SELECTED EXTRACT
..........
Comment : Formerly steam ship A G Lindsay.  WG

                Additional Information : Tonnage 1,300 Gross 1,733 Net, Length 196, Breadth 37, Depth 14.4, Built 1889 at Detroit MI, Registered Seattle, ON 106645

                Sources : 1. U S Coast Guard Report of Casualty March 10, 1916 at Bellingham by Knight, 2. Merchant Vessels of the U S (1916) Pg 163

 

PEARL (1905)     The or 87 ton 96 foot ton cod fishing schooner Pearl disappeared with all hands after sailing from San Francisco December 7, 1904 bound for Sanak Island.  The vessel was lost with 8 crewmen and 28 fishermen on the way to the cod fishing grounds of Alaska.  Many months passed before the schooner John F Miller reported finding evidence of the wreck on the northeast reef of Caton Island near Sanak.  Lost with the Pearl were Captain Emil Soderholm, First Mate P Lunding, Second Mate M Tierney, Crewmen A G Bjornson, T Thompson, Hans Hulm, P Jugennsen, Cook Hans Spoilman, Fishermen F Hunt, William Spear, J Moran, John Lee, Thomas Barthie, Nels Johannsen, B Olsen, C Williams, F Berg, A Castleberg, E Englebrtschen, H Morgan, R McGrath, A Thorson, F Craft, Victor Carlson, M Michaelson, A Olsen, A Johannsen, O Miller, J Deeler, C Anderson, C Johnvera, R C Forester, M Jacobson, A Zillitz, Olof Olsen and George Femerling.
..........
Records for locating words and elements
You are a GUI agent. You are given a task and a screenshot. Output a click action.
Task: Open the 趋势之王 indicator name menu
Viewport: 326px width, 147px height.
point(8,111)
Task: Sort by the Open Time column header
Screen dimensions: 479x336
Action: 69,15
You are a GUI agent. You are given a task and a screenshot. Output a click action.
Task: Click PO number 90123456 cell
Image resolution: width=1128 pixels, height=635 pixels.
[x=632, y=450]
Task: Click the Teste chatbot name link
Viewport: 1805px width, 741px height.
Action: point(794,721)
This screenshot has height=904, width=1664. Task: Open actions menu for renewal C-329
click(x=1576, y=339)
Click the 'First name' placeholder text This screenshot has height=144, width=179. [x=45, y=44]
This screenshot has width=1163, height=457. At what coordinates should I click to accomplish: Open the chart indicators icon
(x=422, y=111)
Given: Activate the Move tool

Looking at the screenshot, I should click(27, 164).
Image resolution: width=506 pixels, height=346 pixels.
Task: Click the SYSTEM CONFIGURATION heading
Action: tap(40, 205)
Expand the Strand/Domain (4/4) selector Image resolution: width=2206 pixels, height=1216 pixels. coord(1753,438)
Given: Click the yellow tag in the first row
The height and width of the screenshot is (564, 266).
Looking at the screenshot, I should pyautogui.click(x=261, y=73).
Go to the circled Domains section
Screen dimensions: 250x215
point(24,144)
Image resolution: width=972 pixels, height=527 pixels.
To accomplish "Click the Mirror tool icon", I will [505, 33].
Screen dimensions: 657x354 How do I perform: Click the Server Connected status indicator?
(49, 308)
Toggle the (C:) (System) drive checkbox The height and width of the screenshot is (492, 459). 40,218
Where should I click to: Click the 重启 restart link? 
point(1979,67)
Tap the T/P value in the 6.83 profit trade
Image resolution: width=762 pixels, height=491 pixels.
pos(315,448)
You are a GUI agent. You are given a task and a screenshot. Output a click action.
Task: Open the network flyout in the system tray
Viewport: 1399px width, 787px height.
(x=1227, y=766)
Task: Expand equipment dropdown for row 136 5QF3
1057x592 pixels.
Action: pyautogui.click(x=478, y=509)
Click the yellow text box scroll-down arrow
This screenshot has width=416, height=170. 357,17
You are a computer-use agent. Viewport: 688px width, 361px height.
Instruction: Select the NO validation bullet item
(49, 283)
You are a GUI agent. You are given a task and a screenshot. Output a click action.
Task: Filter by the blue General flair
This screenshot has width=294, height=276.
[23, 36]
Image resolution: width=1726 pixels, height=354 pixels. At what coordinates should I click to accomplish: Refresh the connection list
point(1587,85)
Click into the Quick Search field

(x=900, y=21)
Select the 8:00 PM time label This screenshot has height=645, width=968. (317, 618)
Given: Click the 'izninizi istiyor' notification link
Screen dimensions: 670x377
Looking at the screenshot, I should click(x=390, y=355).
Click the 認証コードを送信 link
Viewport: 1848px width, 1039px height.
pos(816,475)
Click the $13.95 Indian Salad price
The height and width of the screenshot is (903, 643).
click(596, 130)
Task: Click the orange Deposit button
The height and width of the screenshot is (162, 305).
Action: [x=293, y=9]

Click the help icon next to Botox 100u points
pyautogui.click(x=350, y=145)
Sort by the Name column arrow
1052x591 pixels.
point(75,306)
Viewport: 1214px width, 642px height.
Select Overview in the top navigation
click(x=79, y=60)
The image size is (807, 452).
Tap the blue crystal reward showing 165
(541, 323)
..........
TASKS AND EXERCISES
a: Translate this sentence from the shipwreck notes into Spanish: "The vessel was lost with 8 crewmen and 28 fishermen on the way to the cod fishing grounds of Alaska."
b: In the entries, arrange the lines from the one with "Given: Click the yellow tag in the first row" up to and including the one with "point(24,144)" as a JSON list of strings, one string per line, leaving out blank lines.

EXPECTED RESULTS
a: La embarcación se perdió con 8 tripulantes y 28 pescadores en camino a los caladeros de bacalao de Alaska.

b:
[
  "Given: Click the yellow tag in the first row",
  "The height and width of the screenshot is (564, 266).",
  "Looking at the screenshot, I should pyautogui.click(x=261, y=73).",
  "Go to the circled Domains section",
  "Screen dimensions: 250x215",
  "point(24,144)"
]